A few months later, Niren and Ishaan move back and the family lives in the outskirts of London until Aisha is 13 years old. A bi-annual blood test that gives out the illusion of normalcy triggers Niren’s decision to move back to Delhi, where the family make a lavish Chattarpur farmhouse their home until Aisha’s death. It’s in this setting that the film plays out its delicate moments while tenderly tracking Aisha’s teenage life. It’s not clear whether she regularly goes to school or is home-bound; she spends her days painting, shopping, developing a crush, and experiencing her first heartbreak. 

For the most part, The Sky is Pink plays out predictably: There is a lightness of touch to dilute the grief that death begets, saccharine payoffs (Aisha gets to hold the book she wrote before she dies), the insistence at looking at the bigger picture and celebrating the fickleness of life, and the joking spirit of a dying girl, that now stands the risk of being overused. It is to Bose’s credit that she sniffs out the winning notes from these templates so deftly that it is hard to not be convinced by the significance of the film’s silver linings (the scene that lends the film its title is particularly moving). It’s perhaps, the same reason why any accusation of The Sky is Pink being emotionally manipulative seems unfounded, given Bose hardly has to manufacture any sympathy: After all, the tragedy unfolded in real life long before it plays out on our screens. 

The Sky Is Pink is a winsome return to form for Priyanka Chopra.

When the film’s blatant lack of depth – it occasionally feels overstuffed and distracted – threatens to overpower its pleasures, it is redeemed by the effortlessness of its lead performances. Akhtar, an actor with an unremarkable acting career, delivers a supporting performance that delightfully optimises restraint. Notice the quietness in the scene, where he enters a teary Rohit’s room to comfort him after Aisha passes away but ends up crying, himself.

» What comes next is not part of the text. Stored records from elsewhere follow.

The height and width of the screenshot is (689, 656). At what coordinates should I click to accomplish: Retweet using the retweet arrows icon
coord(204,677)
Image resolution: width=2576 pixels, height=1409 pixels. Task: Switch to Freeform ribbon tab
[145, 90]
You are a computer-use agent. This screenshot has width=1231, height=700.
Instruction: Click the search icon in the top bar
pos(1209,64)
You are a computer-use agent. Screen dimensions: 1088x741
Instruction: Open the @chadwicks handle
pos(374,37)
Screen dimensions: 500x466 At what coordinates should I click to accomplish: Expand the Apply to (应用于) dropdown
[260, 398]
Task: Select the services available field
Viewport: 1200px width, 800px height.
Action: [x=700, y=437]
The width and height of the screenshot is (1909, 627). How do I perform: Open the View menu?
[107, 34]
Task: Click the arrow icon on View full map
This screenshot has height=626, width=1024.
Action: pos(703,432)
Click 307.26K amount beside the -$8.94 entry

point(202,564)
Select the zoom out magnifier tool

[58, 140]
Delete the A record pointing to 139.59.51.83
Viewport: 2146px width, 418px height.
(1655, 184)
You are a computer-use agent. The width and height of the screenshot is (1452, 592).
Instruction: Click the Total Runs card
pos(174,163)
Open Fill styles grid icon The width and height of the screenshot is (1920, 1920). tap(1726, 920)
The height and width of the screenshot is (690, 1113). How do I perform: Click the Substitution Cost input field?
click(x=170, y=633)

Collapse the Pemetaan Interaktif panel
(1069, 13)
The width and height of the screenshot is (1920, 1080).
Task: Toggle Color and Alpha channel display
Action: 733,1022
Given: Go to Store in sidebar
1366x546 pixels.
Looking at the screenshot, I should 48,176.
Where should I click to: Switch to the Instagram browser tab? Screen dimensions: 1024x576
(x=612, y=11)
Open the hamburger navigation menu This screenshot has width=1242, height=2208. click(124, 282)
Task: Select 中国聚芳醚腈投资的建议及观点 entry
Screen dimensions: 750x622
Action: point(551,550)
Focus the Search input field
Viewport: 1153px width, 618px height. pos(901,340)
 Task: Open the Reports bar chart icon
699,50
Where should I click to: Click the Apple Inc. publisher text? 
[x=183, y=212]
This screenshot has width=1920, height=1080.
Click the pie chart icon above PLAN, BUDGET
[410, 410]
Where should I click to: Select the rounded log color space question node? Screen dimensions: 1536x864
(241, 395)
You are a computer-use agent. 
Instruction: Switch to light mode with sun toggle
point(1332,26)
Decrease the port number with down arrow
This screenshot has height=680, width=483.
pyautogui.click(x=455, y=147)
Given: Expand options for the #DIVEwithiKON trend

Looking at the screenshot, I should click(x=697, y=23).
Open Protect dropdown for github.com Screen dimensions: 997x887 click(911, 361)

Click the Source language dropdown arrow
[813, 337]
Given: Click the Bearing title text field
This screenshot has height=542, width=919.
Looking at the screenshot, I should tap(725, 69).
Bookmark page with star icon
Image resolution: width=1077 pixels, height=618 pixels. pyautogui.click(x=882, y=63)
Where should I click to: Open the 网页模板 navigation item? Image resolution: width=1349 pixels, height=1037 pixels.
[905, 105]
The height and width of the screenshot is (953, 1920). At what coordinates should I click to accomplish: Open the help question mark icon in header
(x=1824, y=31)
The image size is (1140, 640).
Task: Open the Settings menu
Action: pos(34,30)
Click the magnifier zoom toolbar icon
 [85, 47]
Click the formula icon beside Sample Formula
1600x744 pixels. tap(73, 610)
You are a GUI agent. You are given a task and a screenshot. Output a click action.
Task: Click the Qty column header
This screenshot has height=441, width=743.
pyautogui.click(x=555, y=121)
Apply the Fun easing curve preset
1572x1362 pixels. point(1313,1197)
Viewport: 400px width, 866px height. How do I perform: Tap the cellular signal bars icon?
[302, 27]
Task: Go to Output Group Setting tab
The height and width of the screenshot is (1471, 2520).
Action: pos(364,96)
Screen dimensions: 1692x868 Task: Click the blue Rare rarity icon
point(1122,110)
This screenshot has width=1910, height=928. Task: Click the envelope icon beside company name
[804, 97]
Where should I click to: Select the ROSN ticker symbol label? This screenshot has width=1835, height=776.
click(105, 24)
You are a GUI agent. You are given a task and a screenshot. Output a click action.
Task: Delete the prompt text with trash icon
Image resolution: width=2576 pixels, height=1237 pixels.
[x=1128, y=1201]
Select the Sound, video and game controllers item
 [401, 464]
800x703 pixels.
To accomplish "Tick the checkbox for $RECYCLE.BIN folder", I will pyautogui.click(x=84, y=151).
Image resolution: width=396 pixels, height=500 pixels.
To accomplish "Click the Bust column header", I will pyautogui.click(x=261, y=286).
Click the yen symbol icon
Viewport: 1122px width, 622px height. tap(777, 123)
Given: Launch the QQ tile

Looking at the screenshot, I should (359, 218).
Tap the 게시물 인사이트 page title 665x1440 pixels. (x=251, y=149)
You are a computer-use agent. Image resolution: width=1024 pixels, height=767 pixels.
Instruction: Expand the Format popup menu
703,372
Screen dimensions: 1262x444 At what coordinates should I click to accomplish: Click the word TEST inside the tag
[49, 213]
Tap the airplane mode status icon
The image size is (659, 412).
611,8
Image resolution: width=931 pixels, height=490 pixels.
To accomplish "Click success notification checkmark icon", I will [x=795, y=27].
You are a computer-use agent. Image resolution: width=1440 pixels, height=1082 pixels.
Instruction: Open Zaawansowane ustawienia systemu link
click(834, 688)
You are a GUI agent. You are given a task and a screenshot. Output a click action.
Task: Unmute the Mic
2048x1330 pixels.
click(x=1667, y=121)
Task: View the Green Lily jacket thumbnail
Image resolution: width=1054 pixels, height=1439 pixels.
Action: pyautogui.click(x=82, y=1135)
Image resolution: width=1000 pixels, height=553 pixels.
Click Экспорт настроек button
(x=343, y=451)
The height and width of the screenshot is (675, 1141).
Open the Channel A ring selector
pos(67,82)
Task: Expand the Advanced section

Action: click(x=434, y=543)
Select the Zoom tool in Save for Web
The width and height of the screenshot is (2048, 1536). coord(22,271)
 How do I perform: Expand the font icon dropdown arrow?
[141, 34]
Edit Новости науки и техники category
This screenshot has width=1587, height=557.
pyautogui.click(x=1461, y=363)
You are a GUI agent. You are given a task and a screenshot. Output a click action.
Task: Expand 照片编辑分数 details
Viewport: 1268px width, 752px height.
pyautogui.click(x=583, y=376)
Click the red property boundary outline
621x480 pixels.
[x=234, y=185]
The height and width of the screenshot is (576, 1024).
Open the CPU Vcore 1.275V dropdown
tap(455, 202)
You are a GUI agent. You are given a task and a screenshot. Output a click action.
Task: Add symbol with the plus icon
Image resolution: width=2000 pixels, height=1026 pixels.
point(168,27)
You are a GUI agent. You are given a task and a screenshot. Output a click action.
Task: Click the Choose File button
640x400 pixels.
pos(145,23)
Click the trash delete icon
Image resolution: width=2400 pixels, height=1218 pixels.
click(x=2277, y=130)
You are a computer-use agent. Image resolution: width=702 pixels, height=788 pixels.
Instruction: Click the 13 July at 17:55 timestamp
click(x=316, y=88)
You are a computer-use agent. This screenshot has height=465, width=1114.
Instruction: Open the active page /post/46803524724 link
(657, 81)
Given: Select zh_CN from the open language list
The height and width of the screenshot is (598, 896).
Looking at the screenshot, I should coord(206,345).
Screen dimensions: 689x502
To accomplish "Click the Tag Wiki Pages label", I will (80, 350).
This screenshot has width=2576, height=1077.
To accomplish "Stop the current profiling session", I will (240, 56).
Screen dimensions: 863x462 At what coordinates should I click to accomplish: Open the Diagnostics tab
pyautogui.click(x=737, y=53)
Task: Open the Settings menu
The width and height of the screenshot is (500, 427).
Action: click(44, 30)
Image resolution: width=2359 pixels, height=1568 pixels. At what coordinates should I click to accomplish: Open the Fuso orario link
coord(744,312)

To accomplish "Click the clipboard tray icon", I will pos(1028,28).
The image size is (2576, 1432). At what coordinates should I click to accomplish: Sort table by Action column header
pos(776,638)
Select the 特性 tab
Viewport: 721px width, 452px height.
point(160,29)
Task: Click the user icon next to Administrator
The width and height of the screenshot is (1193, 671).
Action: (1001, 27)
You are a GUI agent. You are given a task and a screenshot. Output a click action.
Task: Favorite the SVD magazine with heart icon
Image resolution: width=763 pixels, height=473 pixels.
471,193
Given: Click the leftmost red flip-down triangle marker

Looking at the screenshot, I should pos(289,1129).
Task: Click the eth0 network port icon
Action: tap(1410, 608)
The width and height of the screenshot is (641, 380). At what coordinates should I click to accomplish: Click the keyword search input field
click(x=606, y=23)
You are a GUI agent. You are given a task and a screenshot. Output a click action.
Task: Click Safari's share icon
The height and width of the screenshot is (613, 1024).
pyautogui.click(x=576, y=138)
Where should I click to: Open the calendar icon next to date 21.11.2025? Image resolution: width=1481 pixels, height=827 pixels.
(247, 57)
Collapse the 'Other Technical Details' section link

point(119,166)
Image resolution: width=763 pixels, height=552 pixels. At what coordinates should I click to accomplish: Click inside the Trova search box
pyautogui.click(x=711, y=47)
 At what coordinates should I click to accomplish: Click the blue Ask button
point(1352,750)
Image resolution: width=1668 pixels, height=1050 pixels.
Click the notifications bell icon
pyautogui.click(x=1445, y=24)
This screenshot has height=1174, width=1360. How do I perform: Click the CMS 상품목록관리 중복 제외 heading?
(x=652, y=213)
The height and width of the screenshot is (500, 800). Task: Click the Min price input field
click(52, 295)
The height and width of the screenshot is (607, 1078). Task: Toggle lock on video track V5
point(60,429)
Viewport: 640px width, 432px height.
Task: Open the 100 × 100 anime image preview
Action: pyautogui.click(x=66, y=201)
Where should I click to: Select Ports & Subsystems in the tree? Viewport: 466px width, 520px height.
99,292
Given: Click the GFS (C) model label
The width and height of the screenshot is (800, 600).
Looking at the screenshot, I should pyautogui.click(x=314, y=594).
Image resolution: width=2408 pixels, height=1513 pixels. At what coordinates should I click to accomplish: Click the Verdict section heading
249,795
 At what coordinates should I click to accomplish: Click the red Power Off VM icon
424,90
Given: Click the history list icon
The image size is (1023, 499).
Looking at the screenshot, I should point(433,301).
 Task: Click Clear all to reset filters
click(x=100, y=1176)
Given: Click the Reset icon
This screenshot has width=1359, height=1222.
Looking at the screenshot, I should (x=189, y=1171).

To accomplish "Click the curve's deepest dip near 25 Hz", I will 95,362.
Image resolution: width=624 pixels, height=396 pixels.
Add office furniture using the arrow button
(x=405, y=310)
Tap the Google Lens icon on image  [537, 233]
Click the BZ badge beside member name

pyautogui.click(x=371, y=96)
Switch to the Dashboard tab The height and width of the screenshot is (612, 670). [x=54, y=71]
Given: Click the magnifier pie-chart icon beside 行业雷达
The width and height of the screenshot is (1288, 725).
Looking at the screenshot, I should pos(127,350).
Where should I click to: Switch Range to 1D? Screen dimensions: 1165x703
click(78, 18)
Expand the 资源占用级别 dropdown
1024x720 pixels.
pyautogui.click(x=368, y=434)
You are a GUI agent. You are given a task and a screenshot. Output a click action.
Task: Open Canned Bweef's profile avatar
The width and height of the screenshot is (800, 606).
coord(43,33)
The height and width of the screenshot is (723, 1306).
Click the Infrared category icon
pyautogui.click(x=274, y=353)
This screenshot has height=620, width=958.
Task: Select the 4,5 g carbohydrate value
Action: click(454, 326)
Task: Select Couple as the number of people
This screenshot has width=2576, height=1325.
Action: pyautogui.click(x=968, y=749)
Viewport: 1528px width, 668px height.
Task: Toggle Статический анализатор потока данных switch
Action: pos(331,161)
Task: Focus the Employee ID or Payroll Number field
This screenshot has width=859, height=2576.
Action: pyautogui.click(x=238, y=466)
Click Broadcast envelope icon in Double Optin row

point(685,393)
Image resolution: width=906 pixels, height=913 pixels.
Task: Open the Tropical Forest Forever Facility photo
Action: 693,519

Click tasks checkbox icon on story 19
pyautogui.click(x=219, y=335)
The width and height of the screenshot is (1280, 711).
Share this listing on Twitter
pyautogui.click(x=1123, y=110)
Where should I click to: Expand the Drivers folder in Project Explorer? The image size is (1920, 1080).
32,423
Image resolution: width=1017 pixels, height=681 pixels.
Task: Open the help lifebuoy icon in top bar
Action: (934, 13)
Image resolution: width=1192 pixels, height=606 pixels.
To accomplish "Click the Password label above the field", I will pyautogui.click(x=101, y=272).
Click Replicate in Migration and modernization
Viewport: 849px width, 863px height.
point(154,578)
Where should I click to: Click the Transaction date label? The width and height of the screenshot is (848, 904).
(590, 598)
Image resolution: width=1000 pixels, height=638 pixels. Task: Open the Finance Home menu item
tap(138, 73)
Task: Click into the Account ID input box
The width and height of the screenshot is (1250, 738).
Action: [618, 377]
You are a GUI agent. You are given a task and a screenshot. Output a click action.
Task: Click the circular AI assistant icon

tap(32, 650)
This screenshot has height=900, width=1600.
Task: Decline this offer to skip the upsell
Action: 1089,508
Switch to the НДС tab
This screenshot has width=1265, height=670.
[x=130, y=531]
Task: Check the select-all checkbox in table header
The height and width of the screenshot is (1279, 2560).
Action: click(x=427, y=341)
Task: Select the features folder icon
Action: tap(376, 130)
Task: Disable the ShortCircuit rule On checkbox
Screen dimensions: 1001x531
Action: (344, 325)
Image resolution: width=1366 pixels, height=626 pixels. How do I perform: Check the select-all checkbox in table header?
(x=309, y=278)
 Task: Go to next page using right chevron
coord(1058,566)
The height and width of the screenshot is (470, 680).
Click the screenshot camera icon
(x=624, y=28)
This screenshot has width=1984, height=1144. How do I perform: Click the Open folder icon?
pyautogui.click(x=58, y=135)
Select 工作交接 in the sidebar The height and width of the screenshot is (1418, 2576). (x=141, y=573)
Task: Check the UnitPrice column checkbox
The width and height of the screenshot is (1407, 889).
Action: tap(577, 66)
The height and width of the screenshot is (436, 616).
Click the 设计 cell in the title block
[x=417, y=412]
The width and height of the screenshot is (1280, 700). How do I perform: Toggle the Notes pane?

As Aisha, the ridiculously talented Wasim, continues being endlessly watchable. Her evocative face has a language of its own and an underwater sequence (an evident harkback to Dil Dhadakne Do, that shares the film’s two leads) where it lights up instinctively is single-handed evidence of how the actor mines sentimentality to make us blindly root for her family without demanding any sympathy for herself. Even the cheery affection of her voice is modulated to a precision so that it doesn’t invoke pity.

Given that The Sky of Pink’s gaze entails that its terminal protagonist acts out lesser than her mother, Chopra Jonas does ample justice to her role, conveying the resilience of grief by turning in a performance that pulsates with emotional ferocity. The actress, who also co-produced The Sky Is Pink, flits between being loving, protective, selfish, careless, and psychologically wounded with an alarming ease. It also helps that the film’s two leads share an electrifying chemistry. In every frame that they are together, Chopra Jonas and Akhtar are devastating as they paint a volatile portrait of a marriage and parenthood that is forced to service one over the other. 

Late into the film, there’s a moment where Bose warmly fuses together both their roles in a way that complements their bond: At a Christmas party in their house, Niren shifts gears from a heart-wrenching carol to a more upbeat song the instant he notices that its upsets Aditi, possibly reminding her of Aisha’s impending death. For a moment, their eyes meet and both of them acknowledge each other’s losses in keeping the other sane. It’s an apt summary of The Sky in Pink, which strives to say in as many words, that despite pain or tragedy, love will always remain a choice we can bank on.